Benchmark 10-year Treasury yields slid as much as 8 basis points to 2.01%, the lowest level since 2017, as comments from European Central Bank President Mario Draghi dragged down rates across Europe. French, Swedish, German and Austrian 10-year yields fell to unprecedented lows. The move in Treasuries was briefly reversed, in part, following news that the U.S. and Chinese presidents will meet at the upcoming Group-of-20 summit in Japan, assuaging some market concerns about the fractious relationship between the world’s two largest economies.
Federal Reserve officials, who are due to deliver a policy decision on Wednesday, are confronted by a market that is pricing in a quarter point interest-rate cut by July and around 62 basis points of easing by the end of this year. Comments from Draghi that additional stimulus may be needed if the economic outlook doesn’t improve added fuel to bets on ECB rate cuts, and in turn helped spur speculation that the U.S. central bank will act too. The 10-year yield was around 2.05%, down 4 basis points on the day, as of 11:48 a.m. in New York, while U.S. equities also climbed.

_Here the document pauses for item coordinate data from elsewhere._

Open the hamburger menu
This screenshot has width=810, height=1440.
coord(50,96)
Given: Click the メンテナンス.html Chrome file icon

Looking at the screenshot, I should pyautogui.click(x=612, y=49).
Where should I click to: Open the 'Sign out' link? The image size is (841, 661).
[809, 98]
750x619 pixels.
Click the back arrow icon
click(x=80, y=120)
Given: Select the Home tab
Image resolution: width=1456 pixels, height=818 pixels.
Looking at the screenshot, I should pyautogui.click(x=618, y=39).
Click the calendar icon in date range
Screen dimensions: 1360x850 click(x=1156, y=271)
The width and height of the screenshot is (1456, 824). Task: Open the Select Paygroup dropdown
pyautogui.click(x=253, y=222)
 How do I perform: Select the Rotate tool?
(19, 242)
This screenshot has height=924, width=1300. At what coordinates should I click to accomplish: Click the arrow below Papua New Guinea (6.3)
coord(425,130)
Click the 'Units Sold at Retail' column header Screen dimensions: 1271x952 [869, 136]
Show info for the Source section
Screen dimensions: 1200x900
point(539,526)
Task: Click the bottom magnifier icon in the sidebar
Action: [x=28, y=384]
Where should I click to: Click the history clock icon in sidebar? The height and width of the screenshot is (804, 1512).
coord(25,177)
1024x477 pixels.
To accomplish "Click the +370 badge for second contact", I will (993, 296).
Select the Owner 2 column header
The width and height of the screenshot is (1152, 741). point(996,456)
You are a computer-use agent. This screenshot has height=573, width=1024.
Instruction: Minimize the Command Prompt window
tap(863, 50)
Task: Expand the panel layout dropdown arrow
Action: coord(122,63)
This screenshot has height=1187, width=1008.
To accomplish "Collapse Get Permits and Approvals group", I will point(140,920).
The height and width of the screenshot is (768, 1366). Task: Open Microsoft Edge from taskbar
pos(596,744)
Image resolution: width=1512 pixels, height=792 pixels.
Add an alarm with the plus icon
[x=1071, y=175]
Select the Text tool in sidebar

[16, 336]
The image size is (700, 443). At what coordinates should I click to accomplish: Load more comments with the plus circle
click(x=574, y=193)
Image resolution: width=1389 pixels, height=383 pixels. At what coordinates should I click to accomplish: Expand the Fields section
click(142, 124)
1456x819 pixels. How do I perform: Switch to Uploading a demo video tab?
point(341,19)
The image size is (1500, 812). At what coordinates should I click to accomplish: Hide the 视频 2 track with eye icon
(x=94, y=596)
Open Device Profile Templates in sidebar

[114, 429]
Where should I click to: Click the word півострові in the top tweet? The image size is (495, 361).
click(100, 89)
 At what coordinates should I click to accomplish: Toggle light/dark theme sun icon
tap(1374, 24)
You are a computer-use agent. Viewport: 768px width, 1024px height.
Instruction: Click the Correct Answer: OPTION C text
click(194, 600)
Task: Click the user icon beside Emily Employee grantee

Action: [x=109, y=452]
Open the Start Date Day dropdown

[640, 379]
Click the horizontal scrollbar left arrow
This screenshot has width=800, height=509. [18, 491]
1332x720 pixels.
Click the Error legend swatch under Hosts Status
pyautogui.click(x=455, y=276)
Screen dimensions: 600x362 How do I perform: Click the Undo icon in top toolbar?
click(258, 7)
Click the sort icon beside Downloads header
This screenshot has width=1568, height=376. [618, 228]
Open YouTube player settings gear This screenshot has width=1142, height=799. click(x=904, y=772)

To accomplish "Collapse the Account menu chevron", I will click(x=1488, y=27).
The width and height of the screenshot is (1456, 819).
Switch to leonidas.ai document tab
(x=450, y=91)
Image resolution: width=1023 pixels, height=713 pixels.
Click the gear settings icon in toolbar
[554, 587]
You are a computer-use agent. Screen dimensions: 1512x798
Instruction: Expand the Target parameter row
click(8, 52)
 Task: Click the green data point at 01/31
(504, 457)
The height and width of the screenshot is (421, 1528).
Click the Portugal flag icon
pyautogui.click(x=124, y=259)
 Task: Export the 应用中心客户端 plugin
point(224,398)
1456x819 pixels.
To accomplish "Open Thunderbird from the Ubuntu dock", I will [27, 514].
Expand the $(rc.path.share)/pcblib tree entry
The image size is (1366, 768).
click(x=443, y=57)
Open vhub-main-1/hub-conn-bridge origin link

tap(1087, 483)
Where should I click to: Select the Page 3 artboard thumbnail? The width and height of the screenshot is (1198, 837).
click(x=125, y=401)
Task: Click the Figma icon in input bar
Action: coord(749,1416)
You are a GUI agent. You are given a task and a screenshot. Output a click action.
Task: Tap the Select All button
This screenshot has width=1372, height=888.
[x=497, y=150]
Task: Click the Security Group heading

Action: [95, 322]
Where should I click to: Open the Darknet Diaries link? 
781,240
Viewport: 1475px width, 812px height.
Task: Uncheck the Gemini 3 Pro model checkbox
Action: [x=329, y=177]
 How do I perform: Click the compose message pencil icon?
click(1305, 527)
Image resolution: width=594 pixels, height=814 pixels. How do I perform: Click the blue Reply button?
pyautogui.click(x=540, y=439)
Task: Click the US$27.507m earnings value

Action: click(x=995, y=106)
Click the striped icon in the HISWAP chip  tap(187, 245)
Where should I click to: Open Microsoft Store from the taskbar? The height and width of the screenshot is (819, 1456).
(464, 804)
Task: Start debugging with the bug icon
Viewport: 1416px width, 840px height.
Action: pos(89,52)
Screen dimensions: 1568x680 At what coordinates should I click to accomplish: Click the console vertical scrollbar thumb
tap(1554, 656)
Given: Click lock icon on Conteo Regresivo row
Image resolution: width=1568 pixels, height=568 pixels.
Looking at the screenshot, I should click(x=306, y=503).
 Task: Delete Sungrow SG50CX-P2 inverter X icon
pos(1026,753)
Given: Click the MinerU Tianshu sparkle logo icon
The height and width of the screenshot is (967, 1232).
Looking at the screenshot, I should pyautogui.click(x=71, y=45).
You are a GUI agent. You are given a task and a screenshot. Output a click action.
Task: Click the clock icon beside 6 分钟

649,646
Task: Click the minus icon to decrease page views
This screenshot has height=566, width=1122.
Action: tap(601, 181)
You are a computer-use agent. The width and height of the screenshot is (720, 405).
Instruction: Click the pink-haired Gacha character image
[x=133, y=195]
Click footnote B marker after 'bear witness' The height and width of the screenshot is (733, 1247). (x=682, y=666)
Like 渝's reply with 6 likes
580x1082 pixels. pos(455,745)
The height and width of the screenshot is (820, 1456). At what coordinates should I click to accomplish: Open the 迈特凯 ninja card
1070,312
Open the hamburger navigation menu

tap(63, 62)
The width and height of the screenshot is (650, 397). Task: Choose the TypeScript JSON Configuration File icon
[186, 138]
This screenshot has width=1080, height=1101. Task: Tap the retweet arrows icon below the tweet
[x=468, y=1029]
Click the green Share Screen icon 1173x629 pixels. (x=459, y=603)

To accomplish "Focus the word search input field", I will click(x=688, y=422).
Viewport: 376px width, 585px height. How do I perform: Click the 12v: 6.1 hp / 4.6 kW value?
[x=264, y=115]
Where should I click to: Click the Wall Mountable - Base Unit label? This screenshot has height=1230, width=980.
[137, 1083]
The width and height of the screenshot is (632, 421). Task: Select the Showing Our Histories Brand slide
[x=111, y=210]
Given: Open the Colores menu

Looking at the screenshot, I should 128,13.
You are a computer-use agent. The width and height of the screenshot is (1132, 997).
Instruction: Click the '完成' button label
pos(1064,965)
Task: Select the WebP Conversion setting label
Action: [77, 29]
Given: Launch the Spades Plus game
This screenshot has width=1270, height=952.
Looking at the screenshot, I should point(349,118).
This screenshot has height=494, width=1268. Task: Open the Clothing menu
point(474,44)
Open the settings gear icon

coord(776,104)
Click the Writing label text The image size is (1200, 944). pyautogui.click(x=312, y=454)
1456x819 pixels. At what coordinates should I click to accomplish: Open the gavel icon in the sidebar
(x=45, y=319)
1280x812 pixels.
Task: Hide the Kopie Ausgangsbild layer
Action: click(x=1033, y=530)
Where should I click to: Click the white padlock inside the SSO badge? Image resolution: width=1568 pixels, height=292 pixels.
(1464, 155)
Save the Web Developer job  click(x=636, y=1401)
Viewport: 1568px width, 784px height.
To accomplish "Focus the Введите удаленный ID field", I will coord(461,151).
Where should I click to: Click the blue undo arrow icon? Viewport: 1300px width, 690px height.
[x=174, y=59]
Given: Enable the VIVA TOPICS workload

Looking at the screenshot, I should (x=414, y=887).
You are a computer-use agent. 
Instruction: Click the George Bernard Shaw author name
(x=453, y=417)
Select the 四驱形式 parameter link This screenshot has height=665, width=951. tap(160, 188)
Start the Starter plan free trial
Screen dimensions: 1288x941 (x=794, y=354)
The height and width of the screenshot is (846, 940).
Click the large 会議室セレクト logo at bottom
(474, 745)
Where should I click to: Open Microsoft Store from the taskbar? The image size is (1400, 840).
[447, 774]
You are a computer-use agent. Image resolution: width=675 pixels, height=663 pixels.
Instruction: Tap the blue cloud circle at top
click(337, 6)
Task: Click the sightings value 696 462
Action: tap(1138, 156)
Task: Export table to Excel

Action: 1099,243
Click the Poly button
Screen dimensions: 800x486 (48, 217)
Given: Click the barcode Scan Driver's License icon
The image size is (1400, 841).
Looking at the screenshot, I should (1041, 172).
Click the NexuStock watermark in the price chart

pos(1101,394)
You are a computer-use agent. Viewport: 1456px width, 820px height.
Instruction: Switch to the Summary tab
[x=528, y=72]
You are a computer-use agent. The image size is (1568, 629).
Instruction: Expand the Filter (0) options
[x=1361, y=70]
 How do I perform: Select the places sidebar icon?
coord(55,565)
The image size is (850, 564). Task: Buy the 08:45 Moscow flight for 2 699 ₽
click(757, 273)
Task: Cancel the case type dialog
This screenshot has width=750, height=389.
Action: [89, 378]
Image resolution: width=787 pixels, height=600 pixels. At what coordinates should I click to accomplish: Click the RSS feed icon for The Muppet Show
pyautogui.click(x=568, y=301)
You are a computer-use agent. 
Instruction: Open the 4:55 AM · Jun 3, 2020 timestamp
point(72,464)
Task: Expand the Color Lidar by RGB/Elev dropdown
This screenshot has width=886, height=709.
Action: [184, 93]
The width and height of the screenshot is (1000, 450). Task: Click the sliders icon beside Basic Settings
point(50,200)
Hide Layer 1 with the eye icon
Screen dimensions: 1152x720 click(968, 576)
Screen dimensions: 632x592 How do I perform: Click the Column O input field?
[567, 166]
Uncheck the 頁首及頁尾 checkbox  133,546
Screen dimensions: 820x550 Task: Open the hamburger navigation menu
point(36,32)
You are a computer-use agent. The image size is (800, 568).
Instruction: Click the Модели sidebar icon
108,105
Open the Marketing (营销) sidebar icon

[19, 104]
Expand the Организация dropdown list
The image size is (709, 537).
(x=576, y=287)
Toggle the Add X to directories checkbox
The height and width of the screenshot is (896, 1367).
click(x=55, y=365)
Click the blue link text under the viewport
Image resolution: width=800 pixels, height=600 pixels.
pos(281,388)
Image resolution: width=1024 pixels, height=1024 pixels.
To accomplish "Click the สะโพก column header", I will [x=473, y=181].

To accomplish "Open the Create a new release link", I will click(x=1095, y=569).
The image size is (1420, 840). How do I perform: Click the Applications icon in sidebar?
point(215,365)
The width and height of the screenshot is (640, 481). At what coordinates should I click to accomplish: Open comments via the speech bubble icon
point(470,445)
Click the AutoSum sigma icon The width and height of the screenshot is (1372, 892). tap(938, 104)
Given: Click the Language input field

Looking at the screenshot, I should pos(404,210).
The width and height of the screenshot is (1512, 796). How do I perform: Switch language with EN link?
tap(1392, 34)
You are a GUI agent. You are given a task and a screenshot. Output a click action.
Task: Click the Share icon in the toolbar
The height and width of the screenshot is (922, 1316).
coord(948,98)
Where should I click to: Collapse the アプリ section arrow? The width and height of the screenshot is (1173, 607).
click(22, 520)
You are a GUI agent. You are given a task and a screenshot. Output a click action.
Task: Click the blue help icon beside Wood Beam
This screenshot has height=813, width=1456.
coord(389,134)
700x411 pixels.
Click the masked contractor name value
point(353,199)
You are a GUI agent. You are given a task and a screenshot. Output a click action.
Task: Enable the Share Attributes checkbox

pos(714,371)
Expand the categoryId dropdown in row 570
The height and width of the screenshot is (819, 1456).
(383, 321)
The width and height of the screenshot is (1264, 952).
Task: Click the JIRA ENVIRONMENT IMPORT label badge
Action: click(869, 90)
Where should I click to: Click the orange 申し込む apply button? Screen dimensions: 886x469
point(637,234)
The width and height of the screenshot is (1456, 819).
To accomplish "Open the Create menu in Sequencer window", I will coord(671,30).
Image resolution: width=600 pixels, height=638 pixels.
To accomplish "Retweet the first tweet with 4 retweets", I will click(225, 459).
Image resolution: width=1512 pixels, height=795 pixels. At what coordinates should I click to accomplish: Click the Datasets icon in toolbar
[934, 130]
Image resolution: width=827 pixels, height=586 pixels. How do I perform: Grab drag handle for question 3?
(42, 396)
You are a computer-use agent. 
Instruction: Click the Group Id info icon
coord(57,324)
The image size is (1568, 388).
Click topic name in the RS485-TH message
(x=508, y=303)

“Draghi’s comments were one more indication that one of the major central banks will likely begin another round” of monetary support, said Mark Grant, chief global strategist of fixed income at B. Riley FBR Inc. “This gives the Fed one more reason to consider cutting rates because the American rates are so much higher than those in Europe or Japan. U.S. 10-year yields are headed lower.”
The ECB is grappling with an economic slowdown and an inflation rate that remains entrenched below its goal. In the U.S., the Fed is faced with inflation running persistently below the Fed’s 2% target, falling inflation expectations and signs that the labor market is beginning to slow.
And the global stockpile of negative yield bonds is near $12.2 TRILLION.
Europe is really seeing plunging sovereign yields with Sweden now in negative yield territory at the 10-year maturity.
But negative interest rates don’t seem to be helping European economies.